4. Security. All applicants and registrants shall provide effective controls against theft and diversion of chemicals as described in 21 CFR 1309.71.
5. Administrative Inspection. Places, including factories, warehouses, or other establishments and conveyances, where registrants or other regulated persons may lawfully hold, manufacture, distribute, dispense, administer, or otherwise dispose of a regulated chemical/chemical mixture or where records relating to those activities are maintained, are controlled premises as defined in 21 CFR 1316.02(c). The CSA (21 U.S.C. 880) allows for administrative inspections of these controlled premises as provided in 21 CFR 1316 Subpart A.
Justification for Interim Rulemaking
Under 5 U.S.C. 553(b)(B), an agency may forgo a Notice of Proposed Rulemaking and the accompanying period of public comment where “the agency for good cause finds (and incorporates the finding and a brief statement of the reasons therefore in the rules issued) that notice and public procedure thereon are impracticable, unnecessary, or contrary to the public interest.” DEA is implementing these controls as an Interim Rule because DEA has determined that the delay necessitated by following public notice and comment procedures would be “contrary to the public interest.”
The public harm caused by the current illicit manufacture and distribution of fentanyl is unprecedented. The higher potency of fentanyl relative to heroin prevents illicit drug dealers from adjusting (“cutting”) pure fentanyl into fixed, predictable, non-lethal dosage concentrations resulting in overdoses and deaths among the heroin user population. The manufacture and distribution of illicit fentanyl has generated a pattern of outbreaks of overdoses and deaths across the United States. Since April 2005, the current outbreak of illicit fentanyl is responsible for at least 972 confirmed fentanyl-related deaths and an additional 162 suspected fentanyl-related deaths. Most of the fentanyl-related deaths have occurred since February 2006 and have occurred mostly in the Chicago, Detroit, and Philadelphia metropolitan areas. These fentanyl-related deaths are continuing at a sustained rate.
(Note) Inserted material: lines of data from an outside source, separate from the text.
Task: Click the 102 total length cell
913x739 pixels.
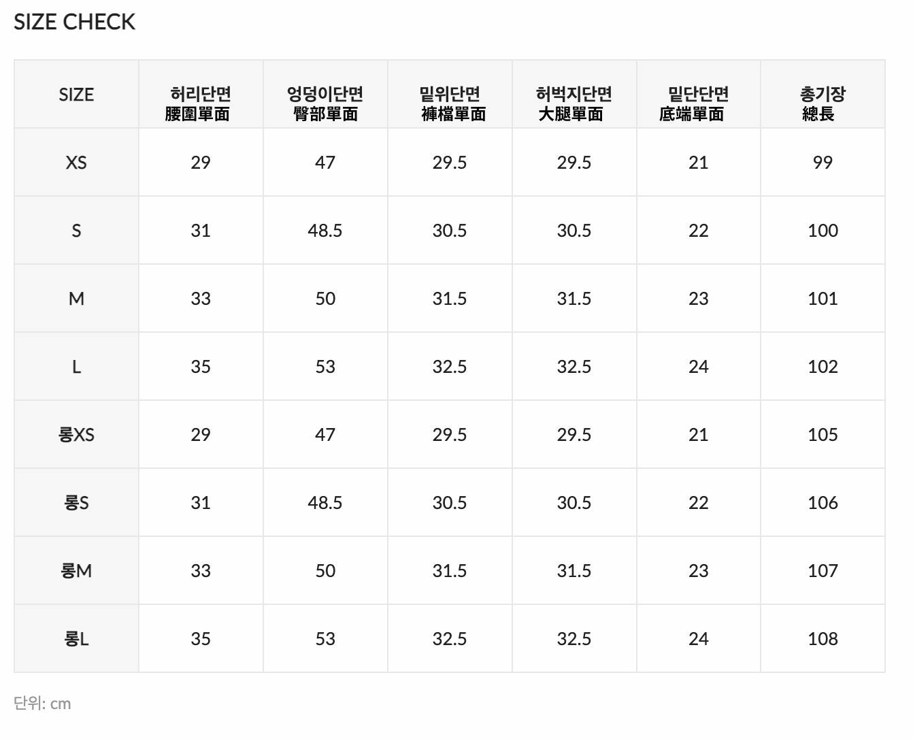Action: 823,367
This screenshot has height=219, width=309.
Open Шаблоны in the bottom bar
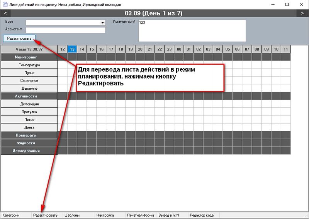click(73, 215)
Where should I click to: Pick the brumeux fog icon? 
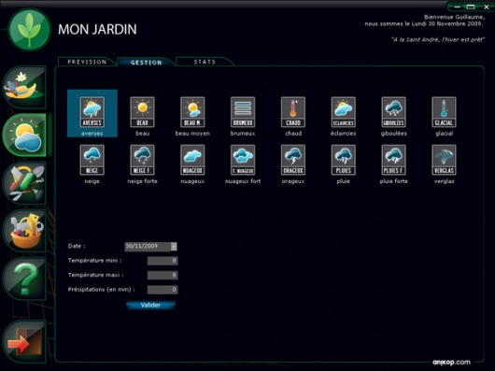coord(243,112)
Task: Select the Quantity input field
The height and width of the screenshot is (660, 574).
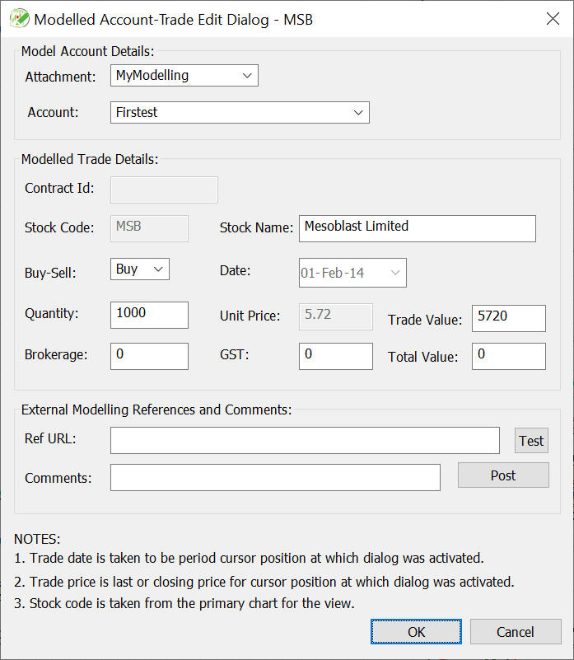Action: click(149, 315)
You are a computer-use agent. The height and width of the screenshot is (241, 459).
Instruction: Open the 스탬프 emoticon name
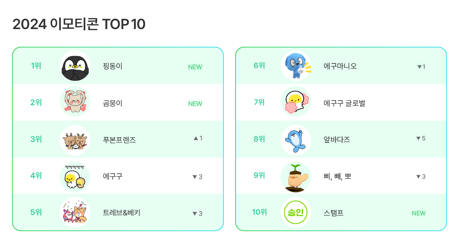point(333,213)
The current volume of deaths is creating a growing crisis for law enforcement and health authorities. In response to the emerging crisis, DEA joined Chicago area law enforcement agencies to convene an emergency two-day conference on fentanyl in Chicago in June 2006 and the Office of National Drug Control Policy (ONDCP) convened a one-day demand reduction forum in Philadelphia in July 2006. Numerous law enforcement and health authorities expressed concern regarding recent increases in clandestine production of fentanyl and the resulting overdoses and deaths. The testing of drug exhibits by Federal, State, and local forensic laboratories confirms that the bulk of the fentanyl being distributed in the outbreak areas has been manufactured illicitly. Furthermore, the lack of a sudden increase in the diversion of fentanyl-containing pharmaceutical products supports the conclusion that the current outbreak of fentanyl-related deaths is from illicitly manufactured fentanyl.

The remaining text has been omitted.